[Data excerpts]
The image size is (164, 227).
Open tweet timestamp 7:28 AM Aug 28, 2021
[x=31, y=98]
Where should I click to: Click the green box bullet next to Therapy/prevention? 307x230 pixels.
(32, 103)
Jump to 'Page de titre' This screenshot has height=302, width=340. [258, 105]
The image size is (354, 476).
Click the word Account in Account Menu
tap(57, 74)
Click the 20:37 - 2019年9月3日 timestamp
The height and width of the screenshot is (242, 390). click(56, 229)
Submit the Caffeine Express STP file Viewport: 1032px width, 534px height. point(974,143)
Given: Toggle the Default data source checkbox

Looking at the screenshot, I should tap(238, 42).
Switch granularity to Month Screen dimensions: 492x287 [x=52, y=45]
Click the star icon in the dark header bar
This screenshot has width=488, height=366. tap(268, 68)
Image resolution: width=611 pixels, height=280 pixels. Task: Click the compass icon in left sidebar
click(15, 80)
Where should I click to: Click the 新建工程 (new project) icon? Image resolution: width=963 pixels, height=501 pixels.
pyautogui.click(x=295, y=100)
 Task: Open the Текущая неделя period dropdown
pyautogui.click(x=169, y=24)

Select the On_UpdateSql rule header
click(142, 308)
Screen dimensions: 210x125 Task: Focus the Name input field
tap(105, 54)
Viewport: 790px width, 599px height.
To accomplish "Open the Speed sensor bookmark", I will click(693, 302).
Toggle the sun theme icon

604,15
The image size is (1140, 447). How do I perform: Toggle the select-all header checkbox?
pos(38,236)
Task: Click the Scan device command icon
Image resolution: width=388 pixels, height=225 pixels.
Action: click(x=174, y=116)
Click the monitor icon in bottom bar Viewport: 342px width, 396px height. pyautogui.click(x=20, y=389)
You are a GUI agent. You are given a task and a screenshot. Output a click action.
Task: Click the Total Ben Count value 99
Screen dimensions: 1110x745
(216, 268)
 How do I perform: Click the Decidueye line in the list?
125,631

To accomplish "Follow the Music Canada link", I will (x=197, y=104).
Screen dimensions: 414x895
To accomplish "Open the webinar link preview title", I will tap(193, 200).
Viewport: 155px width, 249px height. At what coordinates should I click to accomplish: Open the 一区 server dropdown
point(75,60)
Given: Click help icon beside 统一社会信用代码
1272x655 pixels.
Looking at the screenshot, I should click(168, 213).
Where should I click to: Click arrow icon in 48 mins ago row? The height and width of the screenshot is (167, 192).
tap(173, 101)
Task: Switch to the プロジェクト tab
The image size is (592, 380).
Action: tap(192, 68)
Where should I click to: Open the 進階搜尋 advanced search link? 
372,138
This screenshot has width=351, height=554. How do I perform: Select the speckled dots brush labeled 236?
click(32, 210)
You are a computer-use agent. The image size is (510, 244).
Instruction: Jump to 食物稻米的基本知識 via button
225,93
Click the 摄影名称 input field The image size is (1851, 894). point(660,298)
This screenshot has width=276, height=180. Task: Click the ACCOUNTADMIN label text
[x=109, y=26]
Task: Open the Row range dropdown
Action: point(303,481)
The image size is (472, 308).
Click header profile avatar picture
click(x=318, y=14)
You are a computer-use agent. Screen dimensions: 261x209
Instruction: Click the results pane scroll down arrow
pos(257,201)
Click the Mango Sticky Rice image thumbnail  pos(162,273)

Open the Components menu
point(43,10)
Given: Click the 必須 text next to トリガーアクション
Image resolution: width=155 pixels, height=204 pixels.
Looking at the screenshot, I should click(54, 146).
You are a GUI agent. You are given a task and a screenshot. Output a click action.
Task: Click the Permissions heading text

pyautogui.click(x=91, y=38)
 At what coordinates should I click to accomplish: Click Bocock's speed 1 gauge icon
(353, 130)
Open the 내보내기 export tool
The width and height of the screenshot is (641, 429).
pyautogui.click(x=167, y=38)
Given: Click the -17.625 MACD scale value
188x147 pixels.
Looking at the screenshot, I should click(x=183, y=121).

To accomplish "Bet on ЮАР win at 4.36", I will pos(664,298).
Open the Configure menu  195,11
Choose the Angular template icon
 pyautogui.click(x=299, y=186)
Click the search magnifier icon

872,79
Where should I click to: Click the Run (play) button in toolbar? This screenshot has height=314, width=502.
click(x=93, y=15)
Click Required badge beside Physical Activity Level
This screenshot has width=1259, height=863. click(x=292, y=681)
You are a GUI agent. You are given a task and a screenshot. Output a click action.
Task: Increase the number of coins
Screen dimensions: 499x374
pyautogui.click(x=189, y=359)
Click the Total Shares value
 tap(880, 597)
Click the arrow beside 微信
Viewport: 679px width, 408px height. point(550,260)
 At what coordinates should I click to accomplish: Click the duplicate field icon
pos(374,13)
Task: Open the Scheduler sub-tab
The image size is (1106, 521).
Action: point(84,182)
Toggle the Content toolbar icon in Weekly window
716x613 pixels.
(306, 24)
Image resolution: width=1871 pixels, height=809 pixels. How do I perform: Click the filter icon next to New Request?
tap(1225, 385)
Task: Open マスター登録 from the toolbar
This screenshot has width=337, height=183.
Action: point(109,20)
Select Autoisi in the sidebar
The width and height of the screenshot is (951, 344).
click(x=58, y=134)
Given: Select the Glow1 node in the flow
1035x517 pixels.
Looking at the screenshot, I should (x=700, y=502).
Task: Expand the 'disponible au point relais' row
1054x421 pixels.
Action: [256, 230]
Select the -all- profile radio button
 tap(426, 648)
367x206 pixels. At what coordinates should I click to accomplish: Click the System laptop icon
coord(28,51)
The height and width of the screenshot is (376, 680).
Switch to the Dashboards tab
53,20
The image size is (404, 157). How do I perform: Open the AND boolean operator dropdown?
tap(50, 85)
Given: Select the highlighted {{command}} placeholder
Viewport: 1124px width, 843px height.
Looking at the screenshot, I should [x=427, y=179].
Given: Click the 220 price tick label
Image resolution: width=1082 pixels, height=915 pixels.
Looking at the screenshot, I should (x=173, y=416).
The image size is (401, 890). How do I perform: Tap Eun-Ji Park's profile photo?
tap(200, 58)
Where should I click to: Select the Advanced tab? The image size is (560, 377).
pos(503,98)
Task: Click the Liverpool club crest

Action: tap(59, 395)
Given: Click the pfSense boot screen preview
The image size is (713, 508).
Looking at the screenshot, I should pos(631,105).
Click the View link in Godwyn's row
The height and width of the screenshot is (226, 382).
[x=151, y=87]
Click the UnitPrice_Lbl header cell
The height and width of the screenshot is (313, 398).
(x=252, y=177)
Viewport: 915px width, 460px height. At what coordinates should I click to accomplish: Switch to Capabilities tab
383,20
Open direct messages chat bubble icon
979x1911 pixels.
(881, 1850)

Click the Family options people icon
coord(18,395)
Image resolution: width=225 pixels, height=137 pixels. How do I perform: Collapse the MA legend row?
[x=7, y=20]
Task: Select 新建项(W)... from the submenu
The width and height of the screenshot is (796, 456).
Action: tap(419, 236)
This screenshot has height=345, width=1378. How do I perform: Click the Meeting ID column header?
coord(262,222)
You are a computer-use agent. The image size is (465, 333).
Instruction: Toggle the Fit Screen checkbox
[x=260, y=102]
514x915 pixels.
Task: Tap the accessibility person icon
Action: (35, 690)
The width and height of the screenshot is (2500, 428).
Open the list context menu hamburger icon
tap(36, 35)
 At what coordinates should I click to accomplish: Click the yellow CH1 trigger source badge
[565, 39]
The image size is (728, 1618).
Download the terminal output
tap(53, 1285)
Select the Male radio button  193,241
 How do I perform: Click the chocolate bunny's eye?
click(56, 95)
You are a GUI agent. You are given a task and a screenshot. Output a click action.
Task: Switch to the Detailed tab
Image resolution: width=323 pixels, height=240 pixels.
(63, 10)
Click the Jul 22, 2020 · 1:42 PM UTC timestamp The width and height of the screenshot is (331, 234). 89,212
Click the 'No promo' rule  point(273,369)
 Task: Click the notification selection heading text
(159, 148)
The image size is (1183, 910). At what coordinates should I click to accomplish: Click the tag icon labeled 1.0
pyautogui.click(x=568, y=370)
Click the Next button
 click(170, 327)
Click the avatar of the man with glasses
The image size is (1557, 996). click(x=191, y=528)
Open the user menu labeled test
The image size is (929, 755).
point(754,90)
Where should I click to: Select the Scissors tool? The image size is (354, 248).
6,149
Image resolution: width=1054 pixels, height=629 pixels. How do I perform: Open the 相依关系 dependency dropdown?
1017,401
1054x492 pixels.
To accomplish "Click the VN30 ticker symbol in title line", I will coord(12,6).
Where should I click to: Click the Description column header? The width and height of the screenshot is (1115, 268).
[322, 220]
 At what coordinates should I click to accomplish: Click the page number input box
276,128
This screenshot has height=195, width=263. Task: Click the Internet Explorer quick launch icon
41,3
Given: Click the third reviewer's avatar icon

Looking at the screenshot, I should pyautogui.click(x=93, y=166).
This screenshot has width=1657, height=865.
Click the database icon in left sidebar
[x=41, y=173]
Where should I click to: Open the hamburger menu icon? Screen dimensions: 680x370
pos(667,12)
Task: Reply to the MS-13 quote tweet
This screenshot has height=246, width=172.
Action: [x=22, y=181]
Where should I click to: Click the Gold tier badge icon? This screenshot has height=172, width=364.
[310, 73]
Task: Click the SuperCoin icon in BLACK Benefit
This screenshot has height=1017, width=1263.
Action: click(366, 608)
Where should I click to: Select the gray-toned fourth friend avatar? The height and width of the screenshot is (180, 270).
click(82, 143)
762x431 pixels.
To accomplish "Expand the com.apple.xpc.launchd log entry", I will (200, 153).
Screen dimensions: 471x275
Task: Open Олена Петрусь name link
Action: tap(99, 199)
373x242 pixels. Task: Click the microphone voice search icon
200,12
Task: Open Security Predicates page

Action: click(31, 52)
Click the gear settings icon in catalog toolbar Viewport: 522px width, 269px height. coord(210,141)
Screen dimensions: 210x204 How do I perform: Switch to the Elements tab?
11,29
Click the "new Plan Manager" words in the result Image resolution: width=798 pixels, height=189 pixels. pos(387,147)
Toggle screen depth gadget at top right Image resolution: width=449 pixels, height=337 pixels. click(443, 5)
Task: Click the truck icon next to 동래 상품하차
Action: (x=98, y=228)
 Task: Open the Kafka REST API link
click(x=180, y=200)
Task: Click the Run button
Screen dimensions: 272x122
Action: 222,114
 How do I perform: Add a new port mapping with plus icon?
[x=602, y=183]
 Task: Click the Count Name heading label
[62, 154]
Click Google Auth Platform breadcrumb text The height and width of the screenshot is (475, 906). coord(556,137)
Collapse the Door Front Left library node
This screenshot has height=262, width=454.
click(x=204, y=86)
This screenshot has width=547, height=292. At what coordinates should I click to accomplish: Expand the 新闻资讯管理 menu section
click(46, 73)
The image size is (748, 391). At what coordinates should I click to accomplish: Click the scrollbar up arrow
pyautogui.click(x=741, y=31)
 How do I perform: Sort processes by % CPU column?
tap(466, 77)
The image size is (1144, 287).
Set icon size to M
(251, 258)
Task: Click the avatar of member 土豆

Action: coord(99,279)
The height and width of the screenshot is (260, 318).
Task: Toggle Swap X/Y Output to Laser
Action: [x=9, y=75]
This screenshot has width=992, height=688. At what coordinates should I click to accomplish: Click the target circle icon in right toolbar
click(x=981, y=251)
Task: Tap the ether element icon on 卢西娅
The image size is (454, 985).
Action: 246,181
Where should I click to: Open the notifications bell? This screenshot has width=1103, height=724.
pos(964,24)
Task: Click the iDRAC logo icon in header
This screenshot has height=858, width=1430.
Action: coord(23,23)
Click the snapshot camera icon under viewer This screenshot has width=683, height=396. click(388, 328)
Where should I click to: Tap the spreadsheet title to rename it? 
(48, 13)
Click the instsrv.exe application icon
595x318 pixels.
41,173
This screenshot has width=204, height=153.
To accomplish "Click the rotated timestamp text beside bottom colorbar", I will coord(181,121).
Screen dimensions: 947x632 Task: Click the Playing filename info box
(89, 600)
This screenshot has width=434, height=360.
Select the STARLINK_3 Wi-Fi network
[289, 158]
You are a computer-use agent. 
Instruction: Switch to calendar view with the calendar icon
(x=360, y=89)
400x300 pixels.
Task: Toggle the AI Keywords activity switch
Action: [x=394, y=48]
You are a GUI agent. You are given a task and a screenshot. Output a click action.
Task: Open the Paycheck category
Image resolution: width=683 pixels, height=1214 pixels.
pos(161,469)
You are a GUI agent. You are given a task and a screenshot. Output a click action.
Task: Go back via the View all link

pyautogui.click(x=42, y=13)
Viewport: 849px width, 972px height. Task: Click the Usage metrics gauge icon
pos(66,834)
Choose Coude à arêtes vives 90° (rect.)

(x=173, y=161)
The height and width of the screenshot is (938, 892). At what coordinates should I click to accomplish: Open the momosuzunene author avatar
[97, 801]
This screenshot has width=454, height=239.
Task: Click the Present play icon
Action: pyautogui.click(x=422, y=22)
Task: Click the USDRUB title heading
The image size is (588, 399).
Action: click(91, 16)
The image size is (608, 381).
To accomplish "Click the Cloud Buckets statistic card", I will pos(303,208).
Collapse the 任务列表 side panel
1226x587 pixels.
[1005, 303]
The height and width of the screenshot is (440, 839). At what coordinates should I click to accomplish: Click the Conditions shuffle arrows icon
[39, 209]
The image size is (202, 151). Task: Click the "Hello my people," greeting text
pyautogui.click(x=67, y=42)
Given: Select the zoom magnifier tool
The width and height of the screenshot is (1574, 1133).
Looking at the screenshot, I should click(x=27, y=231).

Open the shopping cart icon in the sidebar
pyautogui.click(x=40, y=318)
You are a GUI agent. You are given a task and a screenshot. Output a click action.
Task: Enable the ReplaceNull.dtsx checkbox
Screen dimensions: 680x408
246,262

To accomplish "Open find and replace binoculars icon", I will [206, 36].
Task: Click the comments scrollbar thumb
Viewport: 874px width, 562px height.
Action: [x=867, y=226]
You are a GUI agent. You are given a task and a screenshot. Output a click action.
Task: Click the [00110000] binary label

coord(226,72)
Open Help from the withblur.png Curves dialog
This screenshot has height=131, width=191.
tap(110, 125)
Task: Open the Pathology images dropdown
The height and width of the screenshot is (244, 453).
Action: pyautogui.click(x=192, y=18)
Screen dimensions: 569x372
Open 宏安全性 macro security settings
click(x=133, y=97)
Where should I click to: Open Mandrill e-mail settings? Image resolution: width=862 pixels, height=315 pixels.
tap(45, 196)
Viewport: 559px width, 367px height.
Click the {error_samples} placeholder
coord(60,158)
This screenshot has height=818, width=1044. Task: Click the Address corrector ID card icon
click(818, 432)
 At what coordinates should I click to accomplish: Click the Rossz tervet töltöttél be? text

*WHAT YOU WILL DO*
Above are the records; repeat exactly the lines from the one holding "This screenshot has width=276, height=180." down to the one holding "Open the Configure", end lines included.

*TASK RESPONSE*
This screenshot has width=276, height=180. Task: Click the ACCOUNTADMIN label text
[x=109, y=26]
Task: Open the Row range dropdown
Action: point(303,481)
The image size is (472, 308).
Click header profile avatar picture
click(x=318, y=14)
You are a computer-use agent. Screen dimensions: 261x209
Instruction: Click the results pane scroll down arrow
pos(257,201)
Click the Mango Sticky Rice image thumbnail  pos(162,273)

Open the Components menu
point(43,10)
Given: Click the 必須 text next to トリガーアクション
Image resolution: width=155 pixels, height=204 pixels.
Looking at the screenshot, I should click(54, 146).
You are a GUI agent. You are given a task and a screenshot. Output a click action.
Task: Click the Permissions heading text

pyautogui.click(x=91, y=38)
 At what coordinates should I click to accomplish: Click Bocock's speed 1 gauge icon
(353, 130)
Open the 내보내기 export tool
The width and height of the screenshot is (641, 429).
pyautogui.click(x=167, y=38)
Given: Click the -17.625 MACD scale value
188x147 pixels.
Looking at the screenshot, I should click(x=183, y=121).

To accomplish "Bet on ЮАР win at 4.36", I will pos(664,298).
Open the Configure menu  195,11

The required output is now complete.